Return, word for word, only the lines from the one containing "Screen dimensions: 598x337" through the last line of the entries.

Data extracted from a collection

━━━━━━━━━━━━━━━━

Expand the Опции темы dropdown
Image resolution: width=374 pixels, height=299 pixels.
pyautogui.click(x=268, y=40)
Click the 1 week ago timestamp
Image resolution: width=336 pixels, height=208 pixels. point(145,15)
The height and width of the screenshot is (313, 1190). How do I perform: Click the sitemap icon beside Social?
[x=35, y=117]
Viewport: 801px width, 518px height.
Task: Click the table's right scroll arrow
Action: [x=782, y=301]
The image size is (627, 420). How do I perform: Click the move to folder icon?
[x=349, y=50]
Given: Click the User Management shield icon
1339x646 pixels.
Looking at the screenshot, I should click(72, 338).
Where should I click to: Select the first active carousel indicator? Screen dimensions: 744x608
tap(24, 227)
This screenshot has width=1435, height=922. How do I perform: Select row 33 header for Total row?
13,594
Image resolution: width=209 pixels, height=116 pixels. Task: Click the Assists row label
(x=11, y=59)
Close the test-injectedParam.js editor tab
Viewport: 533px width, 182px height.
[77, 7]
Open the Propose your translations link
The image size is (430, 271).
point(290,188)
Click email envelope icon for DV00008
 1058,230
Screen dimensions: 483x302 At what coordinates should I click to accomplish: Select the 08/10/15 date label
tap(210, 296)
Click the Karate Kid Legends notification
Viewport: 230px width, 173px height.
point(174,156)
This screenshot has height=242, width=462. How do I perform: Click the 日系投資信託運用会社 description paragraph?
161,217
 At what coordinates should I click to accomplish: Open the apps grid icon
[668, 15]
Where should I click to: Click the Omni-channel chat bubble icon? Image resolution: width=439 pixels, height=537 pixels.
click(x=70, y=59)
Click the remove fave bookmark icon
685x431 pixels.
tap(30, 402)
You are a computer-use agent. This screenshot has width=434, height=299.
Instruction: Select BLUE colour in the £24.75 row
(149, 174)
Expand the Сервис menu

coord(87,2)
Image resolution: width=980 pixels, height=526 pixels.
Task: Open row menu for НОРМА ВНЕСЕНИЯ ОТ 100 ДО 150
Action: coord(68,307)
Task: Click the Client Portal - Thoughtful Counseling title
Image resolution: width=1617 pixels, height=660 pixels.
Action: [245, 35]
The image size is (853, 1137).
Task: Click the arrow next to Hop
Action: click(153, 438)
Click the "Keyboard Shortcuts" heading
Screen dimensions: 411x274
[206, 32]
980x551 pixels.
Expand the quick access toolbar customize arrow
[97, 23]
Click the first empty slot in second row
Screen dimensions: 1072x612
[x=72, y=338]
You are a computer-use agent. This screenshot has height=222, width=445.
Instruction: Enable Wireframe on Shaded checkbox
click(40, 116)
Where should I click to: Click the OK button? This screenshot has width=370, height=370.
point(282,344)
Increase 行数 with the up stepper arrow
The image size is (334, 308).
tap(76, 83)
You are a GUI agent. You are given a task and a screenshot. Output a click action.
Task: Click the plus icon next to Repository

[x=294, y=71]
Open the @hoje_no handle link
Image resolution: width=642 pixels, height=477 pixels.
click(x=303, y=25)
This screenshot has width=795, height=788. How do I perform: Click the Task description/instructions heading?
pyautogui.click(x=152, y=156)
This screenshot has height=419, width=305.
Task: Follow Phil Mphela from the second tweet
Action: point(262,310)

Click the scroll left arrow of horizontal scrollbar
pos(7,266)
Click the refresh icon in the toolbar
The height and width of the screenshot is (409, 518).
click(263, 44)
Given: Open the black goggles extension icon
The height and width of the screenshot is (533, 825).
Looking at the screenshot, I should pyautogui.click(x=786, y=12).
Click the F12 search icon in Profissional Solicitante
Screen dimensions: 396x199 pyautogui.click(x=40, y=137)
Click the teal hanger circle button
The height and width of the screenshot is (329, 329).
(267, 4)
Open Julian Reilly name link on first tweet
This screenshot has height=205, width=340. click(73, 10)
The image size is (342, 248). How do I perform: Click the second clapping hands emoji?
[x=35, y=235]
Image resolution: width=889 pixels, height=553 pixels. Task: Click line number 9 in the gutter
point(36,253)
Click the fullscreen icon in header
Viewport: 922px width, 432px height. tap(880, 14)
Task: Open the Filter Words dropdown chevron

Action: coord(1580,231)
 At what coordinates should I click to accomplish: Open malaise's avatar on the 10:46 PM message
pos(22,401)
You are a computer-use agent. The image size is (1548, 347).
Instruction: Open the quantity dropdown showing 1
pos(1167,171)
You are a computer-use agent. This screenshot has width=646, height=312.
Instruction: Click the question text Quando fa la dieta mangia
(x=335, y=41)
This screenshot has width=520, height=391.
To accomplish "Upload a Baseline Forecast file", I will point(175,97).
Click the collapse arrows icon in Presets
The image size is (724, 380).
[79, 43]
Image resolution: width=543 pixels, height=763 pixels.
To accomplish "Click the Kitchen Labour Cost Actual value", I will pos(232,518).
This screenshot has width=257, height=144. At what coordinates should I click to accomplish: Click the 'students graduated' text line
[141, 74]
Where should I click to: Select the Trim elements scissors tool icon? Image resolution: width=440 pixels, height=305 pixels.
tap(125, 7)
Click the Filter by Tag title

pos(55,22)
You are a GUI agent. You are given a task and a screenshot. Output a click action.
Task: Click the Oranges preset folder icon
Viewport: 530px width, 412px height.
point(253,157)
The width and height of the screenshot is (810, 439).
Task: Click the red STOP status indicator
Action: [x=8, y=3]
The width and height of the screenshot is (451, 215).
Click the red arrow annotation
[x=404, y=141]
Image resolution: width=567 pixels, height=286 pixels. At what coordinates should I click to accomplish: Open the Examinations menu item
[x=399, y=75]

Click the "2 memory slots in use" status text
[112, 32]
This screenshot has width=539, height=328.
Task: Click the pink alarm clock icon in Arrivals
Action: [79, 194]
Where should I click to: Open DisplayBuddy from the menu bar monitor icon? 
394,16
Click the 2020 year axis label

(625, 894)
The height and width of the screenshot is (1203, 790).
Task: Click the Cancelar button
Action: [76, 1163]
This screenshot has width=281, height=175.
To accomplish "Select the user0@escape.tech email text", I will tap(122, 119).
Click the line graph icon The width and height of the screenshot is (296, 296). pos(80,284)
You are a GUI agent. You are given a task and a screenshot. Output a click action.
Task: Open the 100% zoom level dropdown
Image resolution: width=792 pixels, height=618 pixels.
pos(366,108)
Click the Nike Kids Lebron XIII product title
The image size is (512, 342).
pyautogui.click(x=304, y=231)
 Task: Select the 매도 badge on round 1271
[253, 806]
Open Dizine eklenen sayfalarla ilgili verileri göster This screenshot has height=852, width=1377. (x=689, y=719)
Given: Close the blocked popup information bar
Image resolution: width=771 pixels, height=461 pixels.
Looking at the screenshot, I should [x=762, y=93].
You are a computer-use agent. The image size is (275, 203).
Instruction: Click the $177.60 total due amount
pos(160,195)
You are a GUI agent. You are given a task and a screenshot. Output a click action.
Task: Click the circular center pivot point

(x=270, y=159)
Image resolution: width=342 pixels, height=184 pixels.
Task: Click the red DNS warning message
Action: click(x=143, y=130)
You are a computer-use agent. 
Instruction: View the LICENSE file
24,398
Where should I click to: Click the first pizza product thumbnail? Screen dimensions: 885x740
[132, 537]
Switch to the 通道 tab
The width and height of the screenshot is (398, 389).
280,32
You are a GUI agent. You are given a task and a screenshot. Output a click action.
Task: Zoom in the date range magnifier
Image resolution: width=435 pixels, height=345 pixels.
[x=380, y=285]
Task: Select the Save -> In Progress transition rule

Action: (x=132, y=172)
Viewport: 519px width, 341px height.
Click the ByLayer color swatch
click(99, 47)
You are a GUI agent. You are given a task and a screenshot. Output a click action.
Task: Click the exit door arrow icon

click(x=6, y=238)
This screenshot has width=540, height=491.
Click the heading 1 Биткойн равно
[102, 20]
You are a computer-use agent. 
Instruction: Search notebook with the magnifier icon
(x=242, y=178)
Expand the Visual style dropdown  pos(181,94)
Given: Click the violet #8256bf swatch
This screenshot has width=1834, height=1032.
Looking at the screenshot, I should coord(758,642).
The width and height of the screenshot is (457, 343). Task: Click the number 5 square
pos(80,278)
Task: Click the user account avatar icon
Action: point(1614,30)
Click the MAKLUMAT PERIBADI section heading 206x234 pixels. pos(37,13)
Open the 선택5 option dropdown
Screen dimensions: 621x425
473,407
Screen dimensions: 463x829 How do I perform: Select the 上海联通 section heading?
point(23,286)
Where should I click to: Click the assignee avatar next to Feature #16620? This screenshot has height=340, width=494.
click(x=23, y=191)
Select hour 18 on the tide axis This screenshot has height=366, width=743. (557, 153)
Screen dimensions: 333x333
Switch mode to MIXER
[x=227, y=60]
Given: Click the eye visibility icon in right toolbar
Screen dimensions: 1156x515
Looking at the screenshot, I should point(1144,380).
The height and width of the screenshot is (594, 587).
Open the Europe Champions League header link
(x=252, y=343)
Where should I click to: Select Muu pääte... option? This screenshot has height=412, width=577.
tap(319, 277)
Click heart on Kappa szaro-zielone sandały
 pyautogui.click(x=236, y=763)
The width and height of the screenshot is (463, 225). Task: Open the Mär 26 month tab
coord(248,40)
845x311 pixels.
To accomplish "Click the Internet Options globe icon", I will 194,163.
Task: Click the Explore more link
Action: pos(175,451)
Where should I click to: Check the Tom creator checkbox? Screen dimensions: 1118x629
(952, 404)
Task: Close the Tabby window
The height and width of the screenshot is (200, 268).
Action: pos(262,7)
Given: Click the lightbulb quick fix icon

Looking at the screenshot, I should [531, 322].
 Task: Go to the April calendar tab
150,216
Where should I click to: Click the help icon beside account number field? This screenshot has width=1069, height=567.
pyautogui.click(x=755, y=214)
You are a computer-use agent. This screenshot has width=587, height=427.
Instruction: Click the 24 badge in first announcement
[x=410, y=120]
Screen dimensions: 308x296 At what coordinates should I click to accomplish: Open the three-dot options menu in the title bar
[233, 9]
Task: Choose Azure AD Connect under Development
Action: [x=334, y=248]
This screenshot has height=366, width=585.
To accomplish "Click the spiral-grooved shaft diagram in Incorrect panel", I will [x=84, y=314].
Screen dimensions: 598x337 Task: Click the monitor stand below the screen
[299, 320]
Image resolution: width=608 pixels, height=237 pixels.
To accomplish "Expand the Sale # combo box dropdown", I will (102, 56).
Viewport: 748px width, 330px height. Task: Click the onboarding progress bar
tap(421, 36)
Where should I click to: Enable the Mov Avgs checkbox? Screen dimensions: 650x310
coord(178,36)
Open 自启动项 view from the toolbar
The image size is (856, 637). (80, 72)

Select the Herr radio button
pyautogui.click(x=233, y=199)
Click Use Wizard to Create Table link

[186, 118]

━━━━━━━━━━━━━━━━

# Output for this exercise:
Screen dimensions: 598x337 Task: Click the monitor stand below the screen
[299, 320]
Image resolution: width=608 pixels, height=237 pixels.
To accomplish "Expand the Sale # combo box dropdown", I will (102, 56).
Viewport: 748px width, 330px height. Task: Click the onboarding progress bar
tap(421, 36)
Where should I click to: Enable the Mov Avgs checkbox? Screen dimensions: 650x310
coord(178,36)
Open 自启动项 view from the toolbar
The image size is (856, 637). (80, 72)

Select the Herr radio button
pyautogui.click(x=233, y=199)
Click Use Wizard to Create Table link

[186, 118]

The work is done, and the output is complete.